Joseph Top’s Barber Tools

Barber tools that Joseph Top took with him when he fled Poland with his family to Soviet territoryBarber tools that Joseph Top took with him when he fled Poland with his family to Soviet territory   More photos

Joseph Top was born in the town of Nowy Dwor, Poland in 1907. He married Rivka née Spektor and the couple lived in Pruszkow on the outskirts of Warsaw. The couple had two sons, Hirsch and Meir, and Joseph made a living as a barber.

After the outbreak of war, the family fled to Joseph’s sister’s home inside Warsaw, but the house was bombed and the family returned to Pruszkow. Joseph was injured during the bombings, which freed him from the forced labor that able-bodied Jewish men in the town were required to do.

When Isaac Spektor, Rivka’s brother arrived in town with his family, the two families decided to flee the area occupied by the Nazis. They boarded a train that was traveling towards the Soviet border but when they saw Nazi soldiers boarding the train they jumped off and ran away. They made their way to a Polish village where a Polish farmer hid them in his attic overnight. In spite of the intensive search carried out by the Germans, the Tops and Spektors weren’t found and in the morning they managed to cross the border into Soviet territory.

Like many other Polish refugees, Joseph and Rivka refused to accept Soviet citizenship so they were sent to Siberia, to Arhangelsk province where they were assigned to forced labor felling trees.

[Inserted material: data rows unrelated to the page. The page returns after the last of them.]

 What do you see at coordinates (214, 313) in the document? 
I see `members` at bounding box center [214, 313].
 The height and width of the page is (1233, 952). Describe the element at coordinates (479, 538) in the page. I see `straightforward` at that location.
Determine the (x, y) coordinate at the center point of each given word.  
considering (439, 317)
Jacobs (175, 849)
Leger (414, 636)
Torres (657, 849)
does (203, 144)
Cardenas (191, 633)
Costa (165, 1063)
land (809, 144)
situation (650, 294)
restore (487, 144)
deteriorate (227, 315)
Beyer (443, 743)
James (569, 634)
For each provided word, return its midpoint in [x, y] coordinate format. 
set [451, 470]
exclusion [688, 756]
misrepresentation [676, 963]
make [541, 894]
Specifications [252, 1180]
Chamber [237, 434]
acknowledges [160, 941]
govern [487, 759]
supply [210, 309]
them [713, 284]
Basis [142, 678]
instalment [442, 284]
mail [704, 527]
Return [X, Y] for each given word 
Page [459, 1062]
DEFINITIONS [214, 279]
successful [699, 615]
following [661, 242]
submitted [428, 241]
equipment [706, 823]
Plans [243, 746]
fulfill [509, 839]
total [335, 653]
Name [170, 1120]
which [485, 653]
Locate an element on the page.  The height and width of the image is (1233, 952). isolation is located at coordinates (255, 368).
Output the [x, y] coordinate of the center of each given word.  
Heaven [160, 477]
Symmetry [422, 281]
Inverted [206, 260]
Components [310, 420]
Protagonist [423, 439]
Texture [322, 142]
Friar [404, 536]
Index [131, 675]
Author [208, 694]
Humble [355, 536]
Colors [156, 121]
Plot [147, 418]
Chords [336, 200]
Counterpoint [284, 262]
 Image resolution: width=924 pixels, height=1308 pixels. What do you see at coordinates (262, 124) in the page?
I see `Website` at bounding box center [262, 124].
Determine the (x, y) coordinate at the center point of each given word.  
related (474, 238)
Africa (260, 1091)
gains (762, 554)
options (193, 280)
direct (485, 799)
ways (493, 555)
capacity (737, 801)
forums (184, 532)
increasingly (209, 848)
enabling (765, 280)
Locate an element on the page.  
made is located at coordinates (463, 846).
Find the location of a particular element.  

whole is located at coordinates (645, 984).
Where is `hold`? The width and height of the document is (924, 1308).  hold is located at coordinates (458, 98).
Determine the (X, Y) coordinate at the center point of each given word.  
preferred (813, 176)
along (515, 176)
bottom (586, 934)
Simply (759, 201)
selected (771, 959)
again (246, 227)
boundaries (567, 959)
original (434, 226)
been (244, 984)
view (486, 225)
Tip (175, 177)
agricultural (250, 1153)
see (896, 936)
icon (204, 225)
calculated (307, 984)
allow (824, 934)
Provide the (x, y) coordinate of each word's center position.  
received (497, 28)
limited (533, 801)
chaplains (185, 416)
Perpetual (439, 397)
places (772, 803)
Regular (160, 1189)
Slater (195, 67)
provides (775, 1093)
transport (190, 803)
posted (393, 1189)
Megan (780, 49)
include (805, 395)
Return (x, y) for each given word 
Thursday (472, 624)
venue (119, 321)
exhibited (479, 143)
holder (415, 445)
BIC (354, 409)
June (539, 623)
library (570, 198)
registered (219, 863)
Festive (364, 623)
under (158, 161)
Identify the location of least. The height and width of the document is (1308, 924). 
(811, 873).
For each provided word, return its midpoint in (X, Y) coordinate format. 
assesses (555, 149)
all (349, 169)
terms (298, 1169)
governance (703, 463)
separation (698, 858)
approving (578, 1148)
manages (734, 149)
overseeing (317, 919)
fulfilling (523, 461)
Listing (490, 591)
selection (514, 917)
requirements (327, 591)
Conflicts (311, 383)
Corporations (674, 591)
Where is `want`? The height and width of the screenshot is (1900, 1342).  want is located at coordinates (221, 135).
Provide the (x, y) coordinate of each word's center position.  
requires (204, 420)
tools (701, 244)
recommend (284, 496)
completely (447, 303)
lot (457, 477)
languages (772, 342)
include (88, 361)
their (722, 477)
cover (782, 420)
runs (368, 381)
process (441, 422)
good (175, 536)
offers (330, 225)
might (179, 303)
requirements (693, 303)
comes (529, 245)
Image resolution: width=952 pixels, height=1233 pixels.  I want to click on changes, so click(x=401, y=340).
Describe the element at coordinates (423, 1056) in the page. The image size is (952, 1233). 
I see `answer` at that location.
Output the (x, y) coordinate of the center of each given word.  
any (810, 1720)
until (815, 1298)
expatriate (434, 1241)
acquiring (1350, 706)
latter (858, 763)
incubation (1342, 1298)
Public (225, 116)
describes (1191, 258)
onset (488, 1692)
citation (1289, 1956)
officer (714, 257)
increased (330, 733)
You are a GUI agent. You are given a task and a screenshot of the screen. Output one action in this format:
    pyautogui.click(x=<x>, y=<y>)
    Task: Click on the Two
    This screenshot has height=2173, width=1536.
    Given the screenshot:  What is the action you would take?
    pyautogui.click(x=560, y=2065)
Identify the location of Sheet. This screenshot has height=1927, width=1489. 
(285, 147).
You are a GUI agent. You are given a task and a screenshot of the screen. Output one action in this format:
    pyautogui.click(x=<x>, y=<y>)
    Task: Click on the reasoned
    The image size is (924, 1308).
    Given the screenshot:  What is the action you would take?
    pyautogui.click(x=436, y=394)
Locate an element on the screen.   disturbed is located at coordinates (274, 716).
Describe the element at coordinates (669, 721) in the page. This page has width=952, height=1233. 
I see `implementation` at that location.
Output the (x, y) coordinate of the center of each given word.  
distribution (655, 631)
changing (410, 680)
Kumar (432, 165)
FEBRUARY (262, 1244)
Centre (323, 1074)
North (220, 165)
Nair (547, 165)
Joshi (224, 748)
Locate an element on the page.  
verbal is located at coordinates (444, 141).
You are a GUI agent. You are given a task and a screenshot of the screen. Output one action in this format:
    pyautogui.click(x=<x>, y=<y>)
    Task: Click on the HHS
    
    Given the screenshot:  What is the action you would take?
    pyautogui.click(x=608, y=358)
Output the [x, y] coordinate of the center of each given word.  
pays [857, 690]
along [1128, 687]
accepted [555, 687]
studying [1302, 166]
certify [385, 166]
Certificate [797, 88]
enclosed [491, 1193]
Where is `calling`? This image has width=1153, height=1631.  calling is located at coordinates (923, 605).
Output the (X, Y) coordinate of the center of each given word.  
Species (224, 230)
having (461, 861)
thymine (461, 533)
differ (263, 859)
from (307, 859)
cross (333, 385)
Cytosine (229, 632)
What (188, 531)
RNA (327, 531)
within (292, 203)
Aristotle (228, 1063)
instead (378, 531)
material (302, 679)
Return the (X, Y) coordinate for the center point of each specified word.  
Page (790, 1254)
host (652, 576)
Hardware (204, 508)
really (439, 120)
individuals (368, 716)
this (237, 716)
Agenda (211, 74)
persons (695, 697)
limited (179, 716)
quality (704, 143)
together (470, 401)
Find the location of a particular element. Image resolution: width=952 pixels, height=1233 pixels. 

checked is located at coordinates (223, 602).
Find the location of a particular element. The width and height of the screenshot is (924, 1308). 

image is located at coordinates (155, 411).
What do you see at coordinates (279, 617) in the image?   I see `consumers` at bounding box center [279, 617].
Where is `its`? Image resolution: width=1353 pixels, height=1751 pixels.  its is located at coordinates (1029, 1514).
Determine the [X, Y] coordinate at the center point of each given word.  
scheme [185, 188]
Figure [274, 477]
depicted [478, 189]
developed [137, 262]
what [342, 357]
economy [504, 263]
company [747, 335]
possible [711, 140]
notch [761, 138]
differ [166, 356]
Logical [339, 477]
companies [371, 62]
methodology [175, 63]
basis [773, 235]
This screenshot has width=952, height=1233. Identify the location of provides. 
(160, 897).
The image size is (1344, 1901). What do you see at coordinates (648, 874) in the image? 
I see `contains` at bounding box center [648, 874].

Once a week, Joseph would walk five kilometers to a local power station with his barber tools, where he would shave and cut the hair of the Russian workers in exchange for food.

The family stayed in Siberia for two years, until the Soviet authorities released them at the end of 1941 and they were able to make their way to Uzbekistan. In a kolkhoz (collective farm) near Turkestan, Joseph continued to cut people’s hair in exchange for food, and in this way he was able to save his family from starvation - the fate of many.

In 1943, Joseph enlisted in Anders’ Army and Rivka decided to send the boys, Hirsch and Meir to Tehran with the Jewish Agency. Rivka herself was forced to remain in the Soviet Union until the war was over.

The children arrived in Tehran. While preparations were underway for their immigration with the “Tehran Children”, Joseph arrived with Anders’ Army in Tehran and was able to meet the boys. From there Joseph was sent with the troops to Iraq. When Hirsch and Meir finally reached Eretz Israel, Joseph deserted the army and joined them.